Z. looking ahead, MS, multiple sclerosis , , ,

2015 was a blur– kind of a going-through-the-motions sort of year, and to be honest, I really don’t remember much. I acknowledged all the appropriate anniversaries and grieved unapologetically. But 2016 had promise and I was able to start seeing light again… until….

Mid-June I lost my taste and my smell, and eventually a whole host of other things that after two MRIs, a spinal tap, and a whole lot of blood work led to a diagnosis of Multiple Sclerosis. A disease in which there is no family history, no obvious reason that made me a candidate for the disease, but nonetheless, I was given the diagnosis.

I found an MS website that indicated that nutrition played a key factor in keeping the symptoms at bay. I started meeting with a nutritionist that I knew from Arizona.  We began by taking out things that are known to cause inflammation in my body. Gradually I reduced from my daily diet things like saturated fat, processed foods, sugar, and dairy.  The goal was to create an environment that would allow my body to heal and recover. I never denied having the disease, but I wanted to do everything I could to be proactive for my own future.

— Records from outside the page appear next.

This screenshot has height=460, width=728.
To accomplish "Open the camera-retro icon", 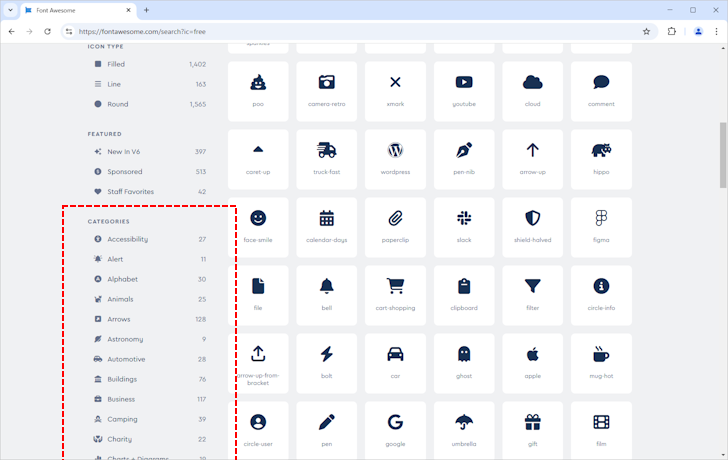I will pos(326,91).
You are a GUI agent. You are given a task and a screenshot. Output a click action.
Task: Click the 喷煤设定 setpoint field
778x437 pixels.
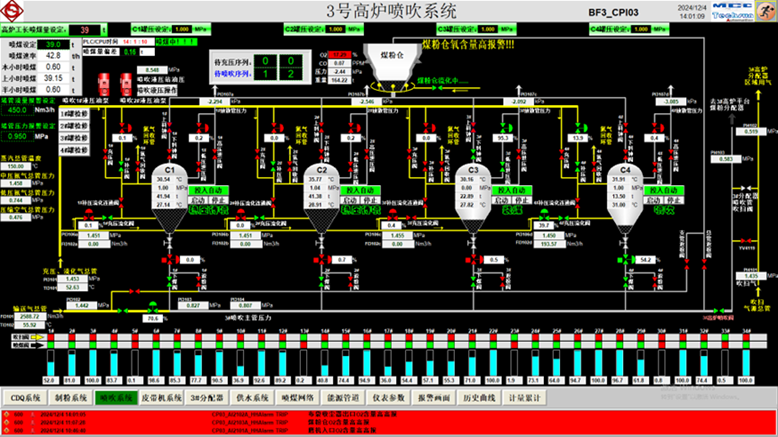55,45
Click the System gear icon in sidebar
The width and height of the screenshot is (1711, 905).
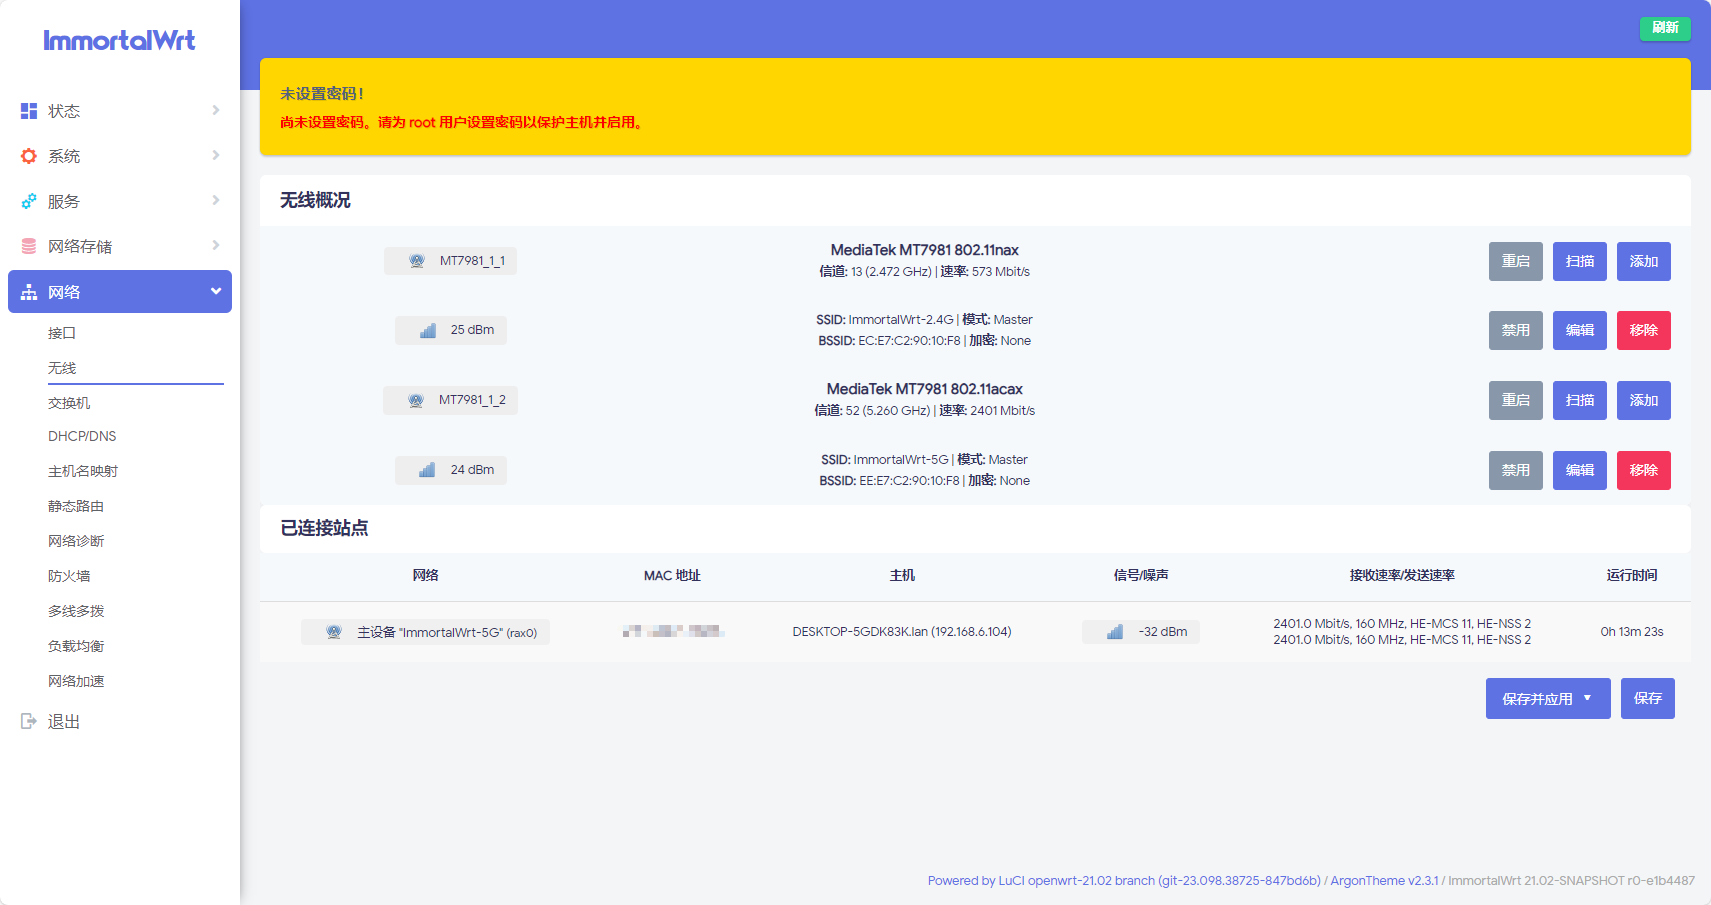29,156
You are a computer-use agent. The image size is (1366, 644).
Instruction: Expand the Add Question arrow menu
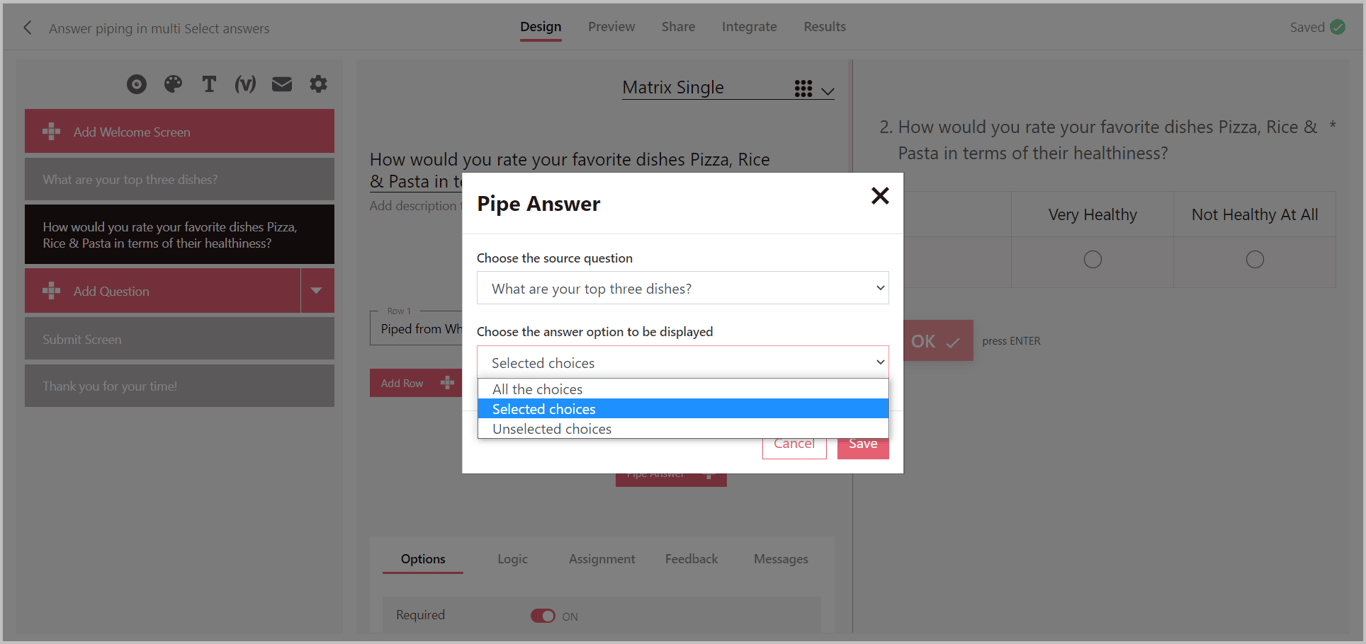click(317, 291)
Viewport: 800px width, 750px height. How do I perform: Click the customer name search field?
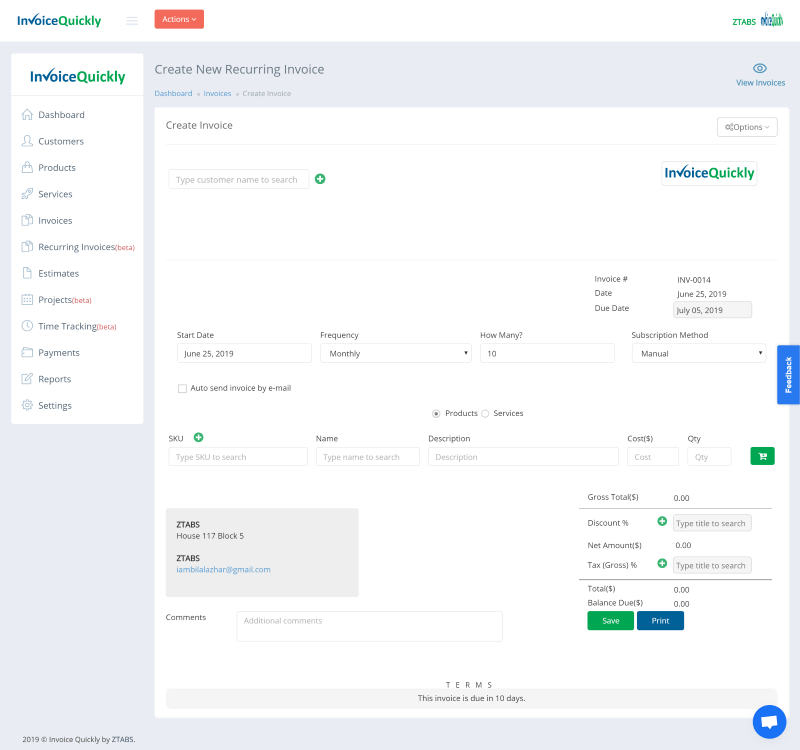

I also started “speaking life” (for lack of a better way to say it) to myself. Each morning I would state the things I was thankful for and I would remind myself of who I am in Christ. I started meeting with a friend through work who teaches balance to aging seniors. Twice a month she would come to my office and we would work on strengthening my balance — little things like shifting my weight to eventually being able to stand on one foot for 10 seconds, then 15 seconds, 30 seconds, then a minute+.

I also faithfully scheduled and kept my monthly massage appointments (I know… so tough!) And I started to really embrace what my pastor’s wife always says, “No thank you is a complete sentence.” I had to take care of me and I couldn’t feel badly about withdrawing from obligations, and not committing to everything that came across my desk.

The end of August, I had my three-month follow up with my neurologist. He wanted me to start taking maintenance drugs. He was not a fan of me following a holistic approach and in no uncertain terms told me that my markers were such that I was going to have another episode from which I would not fully come back from and that each episode would get progressively worse. That I would eventually end up with limited mobility and have a degenerative brain disease such as Alzheimer’s.  I told him that I was not denying that I had the disease but I asked to hold off until December — that if in three months, the then 6-month MRI showed active or additional lesions that I would revisit the drug recommendation. He said, that sounded reasonable and I carried on with my plan of guided self-care.

Fast forward to mid-December, now six months after the initial symptoms. I get both a brain and c-spine MRI and go for some additional blood work. I was no sooner out of the MRI appointment when I get a call from the neurologist’s office letting me know that they had the results and asking to see me the next day. Of course, it’s rarely good news when they call you that quickly and amongst all the emotions, all I could say to myself was “but I feel better.”  I arrived at the office a bundle of nerves. Dr. E asked me if I had seen my report. I said I had not and he gave me a thumbs up and said, “it’s good news.” As he read the report to me, phrases like “improved white matter disease, no new lesions, and my favorite ‘the area of abnormal signal and contract enhancement (etc…yada yada yada) has shown marked improvement, barely discernible at this time'” flooded my heart and I couldn’t help but ask if I could hug him.

So, now two weeks later, I’m set to enter another new year. One that yet again is completely different than anything I’ve experienced before. I’m keeping on with my plan of self-care and nutrition and while the lesions may be barely discernible, that will not be the case with my joy. Bring it on 2017 – your girl is ready for you!